══ Fragmento ══

# Programador digital, timer de vidriera Coati C-1437



## Titu85 (Dic 22, 2013)

Hola, a ver si alguien sabe algo del manual de éste equipo, en internet no he encontrado nada y en las páginas de esquemas y manuales de éste Foro tampoco.
Saludos y gracias.


----------



## CLPMA (Abr 25, 2018)

Hoy he encontrado el manual del mío. Adjunto las fotografías.


----------



## pcmaster (May 15, 2019)

Hola,

Se me ha estropeado la batería de un reloj programador y la que lleva es como la de esta foto: https://static.elektroda.pl/attach/bateria1_3938192.jpg

Supongo que se trata de un modelo de NiCD. ¿Sería posible reemplazarla por una de NIMH?


----------



## DOSMETROS (May 15, 2019)

Batería NI-MH Recargable Tipo Boton 1.2v 320mA con lengueta

Batería de botón recargable 1,2V 80mAh Varta V80H con pines 1+1 para circuito impreso - Andupil S.L.

No será litio eso ?

pila litio para circuito impreso - Google Search


----------



## pcmaster (May 15, 2019)

Pues no. Acabo de encontrar este hilo: Programador digital, timer de vidriera Coati C-1437 y es el mismo cacharrito. Y en el manual pone que es NiCD (el manual del mío no sé por dónde anda).


----------



## DOSMETROS (May 15, 2019)

Listo junté los hilos  , si , inclusive son mejores las de NIMH al no tener casi memoria.


----------



## pcmaster (May 16, 2019)

Gracias, pues sí es cierto que en la negra pone que reemplaza a las NICD. Iré a por ella.


----------



## pcmaster (Nov 26, 2019)

Pues no ha sido posible ir a por ella, desde el día que use el mensaje y hasta hoy, está permanentemente agotada.


----------

═══
══ Datos proporcionados ══

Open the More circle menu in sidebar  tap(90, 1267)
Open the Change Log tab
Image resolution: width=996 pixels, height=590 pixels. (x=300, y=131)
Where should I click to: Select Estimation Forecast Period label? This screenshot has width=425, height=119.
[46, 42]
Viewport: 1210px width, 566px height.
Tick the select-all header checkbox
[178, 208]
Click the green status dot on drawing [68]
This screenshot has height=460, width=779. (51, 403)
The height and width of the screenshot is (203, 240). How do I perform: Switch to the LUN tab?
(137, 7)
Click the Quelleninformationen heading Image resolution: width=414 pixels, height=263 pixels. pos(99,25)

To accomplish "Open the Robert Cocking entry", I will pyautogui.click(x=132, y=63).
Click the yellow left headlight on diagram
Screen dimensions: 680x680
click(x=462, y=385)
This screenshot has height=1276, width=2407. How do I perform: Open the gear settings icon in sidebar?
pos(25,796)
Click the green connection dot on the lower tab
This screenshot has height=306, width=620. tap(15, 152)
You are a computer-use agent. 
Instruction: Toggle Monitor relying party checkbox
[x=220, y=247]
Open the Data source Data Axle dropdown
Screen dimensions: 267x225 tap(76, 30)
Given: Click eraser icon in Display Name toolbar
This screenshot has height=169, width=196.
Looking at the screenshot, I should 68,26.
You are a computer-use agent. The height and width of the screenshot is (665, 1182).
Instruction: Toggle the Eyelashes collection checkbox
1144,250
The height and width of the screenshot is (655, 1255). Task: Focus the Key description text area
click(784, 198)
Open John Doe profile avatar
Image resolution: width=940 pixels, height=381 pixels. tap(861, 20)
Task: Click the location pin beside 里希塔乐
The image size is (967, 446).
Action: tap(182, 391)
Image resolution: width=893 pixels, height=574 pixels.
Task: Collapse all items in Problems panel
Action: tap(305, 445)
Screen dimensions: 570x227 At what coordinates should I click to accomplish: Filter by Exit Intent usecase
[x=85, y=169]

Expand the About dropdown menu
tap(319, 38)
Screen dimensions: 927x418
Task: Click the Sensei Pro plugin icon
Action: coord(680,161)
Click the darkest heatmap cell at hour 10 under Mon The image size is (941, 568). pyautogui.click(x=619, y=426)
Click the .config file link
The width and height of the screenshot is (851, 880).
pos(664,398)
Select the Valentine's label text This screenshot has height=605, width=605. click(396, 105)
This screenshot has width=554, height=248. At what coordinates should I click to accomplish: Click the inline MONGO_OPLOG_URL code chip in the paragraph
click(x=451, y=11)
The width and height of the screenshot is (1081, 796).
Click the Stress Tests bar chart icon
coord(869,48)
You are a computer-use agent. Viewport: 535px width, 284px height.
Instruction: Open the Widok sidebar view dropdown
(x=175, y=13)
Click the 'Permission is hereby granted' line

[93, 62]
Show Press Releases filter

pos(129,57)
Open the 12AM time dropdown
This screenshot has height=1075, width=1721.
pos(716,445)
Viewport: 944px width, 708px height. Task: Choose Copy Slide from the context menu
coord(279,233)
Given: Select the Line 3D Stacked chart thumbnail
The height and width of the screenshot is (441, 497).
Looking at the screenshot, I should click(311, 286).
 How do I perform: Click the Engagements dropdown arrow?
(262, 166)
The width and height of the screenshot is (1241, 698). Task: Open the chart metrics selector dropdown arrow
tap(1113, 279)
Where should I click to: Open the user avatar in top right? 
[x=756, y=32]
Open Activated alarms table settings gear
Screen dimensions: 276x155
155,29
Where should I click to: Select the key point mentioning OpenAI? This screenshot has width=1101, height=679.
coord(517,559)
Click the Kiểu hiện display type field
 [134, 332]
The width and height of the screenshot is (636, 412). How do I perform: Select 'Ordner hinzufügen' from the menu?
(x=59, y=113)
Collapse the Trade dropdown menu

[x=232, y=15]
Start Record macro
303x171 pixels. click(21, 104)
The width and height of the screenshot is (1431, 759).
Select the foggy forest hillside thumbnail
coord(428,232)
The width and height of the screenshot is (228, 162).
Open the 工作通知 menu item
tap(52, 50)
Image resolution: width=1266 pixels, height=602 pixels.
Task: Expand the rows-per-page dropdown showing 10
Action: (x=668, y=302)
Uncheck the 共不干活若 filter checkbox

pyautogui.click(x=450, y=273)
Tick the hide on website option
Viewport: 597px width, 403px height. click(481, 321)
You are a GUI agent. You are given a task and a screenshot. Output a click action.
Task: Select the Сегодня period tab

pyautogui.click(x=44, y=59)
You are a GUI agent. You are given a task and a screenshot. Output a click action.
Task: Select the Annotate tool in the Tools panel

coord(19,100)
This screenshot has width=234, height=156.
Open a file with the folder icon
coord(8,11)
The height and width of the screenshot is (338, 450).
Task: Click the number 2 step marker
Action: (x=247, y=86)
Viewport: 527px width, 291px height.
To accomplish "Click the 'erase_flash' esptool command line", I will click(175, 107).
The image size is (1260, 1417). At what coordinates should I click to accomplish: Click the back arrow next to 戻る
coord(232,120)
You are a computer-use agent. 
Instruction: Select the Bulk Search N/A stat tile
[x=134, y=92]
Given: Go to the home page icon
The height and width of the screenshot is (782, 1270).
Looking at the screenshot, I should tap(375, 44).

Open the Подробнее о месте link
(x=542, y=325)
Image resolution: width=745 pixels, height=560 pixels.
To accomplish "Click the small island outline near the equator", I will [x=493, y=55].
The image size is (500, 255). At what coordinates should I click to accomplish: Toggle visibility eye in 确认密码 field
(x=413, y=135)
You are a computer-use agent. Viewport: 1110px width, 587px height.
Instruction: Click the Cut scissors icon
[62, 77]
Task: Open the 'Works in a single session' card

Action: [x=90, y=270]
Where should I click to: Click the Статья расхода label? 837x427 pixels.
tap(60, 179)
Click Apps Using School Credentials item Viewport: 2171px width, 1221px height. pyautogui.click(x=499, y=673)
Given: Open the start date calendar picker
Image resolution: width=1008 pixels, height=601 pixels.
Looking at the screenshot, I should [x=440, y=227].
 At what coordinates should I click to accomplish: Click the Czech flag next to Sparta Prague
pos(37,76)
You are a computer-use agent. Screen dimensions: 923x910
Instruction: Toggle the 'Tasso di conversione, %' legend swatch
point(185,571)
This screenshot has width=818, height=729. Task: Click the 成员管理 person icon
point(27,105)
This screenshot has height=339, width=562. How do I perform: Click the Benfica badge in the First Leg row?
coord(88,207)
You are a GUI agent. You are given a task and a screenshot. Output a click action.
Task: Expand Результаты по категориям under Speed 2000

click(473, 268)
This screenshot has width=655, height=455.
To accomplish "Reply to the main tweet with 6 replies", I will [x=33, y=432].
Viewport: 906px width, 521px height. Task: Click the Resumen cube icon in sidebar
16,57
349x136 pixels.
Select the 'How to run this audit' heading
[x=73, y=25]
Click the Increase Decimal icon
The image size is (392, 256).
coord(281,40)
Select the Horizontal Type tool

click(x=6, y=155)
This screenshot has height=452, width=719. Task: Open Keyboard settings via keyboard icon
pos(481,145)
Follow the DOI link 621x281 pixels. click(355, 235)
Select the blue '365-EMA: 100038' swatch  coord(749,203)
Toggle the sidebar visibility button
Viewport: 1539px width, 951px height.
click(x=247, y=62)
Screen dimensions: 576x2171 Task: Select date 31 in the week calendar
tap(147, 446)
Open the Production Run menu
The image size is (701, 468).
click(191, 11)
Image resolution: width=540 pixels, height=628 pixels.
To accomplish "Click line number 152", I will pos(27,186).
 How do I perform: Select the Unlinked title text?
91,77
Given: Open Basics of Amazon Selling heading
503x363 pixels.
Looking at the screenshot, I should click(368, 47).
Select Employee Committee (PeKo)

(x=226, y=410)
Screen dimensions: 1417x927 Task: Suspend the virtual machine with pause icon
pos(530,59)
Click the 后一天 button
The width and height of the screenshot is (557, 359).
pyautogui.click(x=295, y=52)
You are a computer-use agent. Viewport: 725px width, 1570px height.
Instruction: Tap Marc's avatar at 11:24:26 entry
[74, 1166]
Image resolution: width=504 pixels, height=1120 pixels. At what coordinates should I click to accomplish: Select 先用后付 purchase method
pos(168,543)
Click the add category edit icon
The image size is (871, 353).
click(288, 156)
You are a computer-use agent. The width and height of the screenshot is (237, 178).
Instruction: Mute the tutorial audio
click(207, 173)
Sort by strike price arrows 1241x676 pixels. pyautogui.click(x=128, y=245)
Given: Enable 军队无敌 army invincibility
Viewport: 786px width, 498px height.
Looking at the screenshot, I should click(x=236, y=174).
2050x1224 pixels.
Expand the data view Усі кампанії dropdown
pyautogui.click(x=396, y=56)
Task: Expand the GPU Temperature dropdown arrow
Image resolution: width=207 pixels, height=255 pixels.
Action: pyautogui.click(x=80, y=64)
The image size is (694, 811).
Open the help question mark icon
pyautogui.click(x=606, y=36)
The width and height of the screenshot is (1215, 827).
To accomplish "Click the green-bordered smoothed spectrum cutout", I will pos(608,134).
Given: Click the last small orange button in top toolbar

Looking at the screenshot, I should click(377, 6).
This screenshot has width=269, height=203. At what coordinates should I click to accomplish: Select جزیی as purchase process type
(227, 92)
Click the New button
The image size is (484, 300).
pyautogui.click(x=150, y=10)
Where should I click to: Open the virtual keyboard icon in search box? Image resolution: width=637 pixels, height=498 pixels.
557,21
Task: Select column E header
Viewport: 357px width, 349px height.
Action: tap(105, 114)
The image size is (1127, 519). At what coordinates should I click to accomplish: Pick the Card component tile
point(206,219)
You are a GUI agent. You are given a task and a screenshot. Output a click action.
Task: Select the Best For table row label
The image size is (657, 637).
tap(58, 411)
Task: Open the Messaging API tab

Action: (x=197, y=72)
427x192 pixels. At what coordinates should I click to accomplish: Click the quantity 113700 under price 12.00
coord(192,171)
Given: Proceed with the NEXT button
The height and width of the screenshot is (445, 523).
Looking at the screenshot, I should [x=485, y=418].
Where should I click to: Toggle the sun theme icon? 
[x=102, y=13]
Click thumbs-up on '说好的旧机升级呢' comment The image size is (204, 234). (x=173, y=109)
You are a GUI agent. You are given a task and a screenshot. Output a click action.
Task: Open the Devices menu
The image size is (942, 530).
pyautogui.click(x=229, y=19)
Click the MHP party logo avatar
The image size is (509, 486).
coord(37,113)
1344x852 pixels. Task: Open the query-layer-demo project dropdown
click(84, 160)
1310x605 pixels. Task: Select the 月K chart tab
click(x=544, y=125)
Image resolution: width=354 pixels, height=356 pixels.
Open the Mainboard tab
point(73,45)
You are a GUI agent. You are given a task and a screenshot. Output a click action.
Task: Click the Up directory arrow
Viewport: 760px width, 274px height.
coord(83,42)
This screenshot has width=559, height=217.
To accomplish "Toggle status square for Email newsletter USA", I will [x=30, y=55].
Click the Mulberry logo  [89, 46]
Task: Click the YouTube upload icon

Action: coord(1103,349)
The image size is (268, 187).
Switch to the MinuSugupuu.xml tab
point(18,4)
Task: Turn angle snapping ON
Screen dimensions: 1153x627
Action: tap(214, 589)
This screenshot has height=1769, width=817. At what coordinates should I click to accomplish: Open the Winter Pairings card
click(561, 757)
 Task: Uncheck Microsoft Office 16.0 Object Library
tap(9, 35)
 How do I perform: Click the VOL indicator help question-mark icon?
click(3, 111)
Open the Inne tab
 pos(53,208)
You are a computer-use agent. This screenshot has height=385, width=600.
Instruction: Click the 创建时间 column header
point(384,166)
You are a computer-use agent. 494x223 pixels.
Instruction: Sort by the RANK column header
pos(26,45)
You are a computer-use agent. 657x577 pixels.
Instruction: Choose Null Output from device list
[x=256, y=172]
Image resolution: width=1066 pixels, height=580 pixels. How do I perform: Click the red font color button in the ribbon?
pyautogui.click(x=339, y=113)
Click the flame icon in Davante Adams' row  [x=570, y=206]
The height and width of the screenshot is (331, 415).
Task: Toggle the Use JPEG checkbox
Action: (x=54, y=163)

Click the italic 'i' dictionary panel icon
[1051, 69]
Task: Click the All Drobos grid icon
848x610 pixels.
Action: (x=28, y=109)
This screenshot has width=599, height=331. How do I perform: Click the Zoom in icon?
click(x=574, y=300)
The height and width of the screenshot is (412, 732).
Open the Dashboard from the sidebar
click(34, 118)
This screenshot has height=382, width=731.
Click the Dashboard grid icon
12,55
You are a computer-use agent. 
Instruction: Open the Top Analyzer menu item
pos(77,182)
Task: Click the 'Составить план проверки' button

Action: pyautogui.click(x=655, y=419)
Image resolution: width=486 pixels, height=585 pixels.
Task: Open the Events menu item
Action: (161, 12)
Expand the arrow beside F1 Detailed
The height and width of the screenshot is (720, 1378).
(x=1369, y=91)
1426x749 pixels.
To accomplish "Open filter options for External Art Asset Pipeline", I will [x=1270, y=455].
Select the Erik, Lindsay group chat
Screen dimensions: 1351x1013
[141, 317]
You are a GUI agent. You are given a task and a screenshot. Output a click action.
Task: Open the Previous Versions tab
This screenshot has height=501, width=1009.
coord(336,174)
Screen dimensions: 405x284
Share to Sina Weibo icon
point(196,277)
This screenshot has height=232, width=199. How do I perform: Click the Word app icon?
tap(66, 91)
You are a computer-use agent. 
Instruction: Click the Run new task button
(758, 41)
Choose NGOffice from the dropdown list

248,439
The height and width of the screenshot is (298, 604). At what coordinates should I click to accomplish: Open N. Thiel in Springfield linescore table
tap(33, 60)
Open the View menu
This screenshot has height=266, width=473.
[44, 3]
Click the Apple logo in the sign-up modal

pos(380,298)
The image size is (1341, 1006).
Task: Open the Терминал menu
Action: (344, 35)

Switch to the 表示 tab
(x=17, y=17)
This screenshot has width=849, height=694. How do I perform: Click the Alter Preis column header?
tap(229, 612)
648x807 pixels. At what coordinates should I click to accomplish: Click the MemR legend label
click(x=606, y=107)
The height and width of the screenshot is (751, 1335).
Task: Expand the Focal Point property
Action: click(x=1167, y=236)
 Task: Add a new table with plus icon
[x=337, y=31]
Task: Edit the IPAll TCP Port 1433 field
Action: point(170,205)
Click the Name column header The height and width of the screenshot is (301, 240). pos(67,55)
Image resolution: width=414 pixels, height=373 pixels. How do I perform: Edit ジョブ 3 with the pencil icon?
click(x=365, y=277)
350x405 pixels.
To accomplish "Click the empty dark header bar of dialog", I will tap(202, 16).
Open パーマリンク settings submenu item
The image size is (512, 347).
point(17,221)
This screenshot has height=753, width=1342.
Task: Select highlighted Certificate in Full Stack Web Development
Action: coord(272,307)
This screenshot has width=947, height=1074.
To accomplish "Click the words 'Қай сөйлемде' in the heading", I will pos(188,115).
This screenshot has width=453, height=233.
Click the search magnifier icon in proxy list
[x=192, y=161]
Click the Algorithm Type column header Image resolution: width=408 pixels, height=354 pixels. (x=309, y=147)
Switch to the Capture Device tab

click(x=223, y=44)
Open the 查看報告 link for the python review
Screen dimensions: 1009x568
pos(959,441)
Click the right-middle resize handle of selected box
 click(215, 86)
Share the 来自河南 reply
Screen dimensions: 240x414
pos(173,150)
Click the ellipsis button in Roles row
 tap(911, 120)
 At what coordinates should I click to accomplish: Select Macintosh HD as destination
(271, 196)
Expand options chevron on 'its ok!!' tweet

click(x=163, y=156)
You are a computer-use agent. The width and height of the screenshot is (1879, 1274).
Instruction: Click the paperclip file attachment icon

═══

Qué se pide →
Transcribe del hilo sobre el programador Coati C-1437 el pasaje que va desde "## Titu85 (Dic" hasta "Adjunto las fotografías.". Los datos no tienen ningún papel en esto.

Respuesta →
## Titu85 (Dic 22, 2013)

Hola, a ver si alguien sabe algo del manual de éste equipo, en internet no he encontrado nada y en las páginas de esquemas y manuales de éste Foro tampoco.
Saludos y gracias.


----------



## CLPMA (Abr 25, 2018)

Hoy he encontrado el manual del mío. Adjunto las fotografías.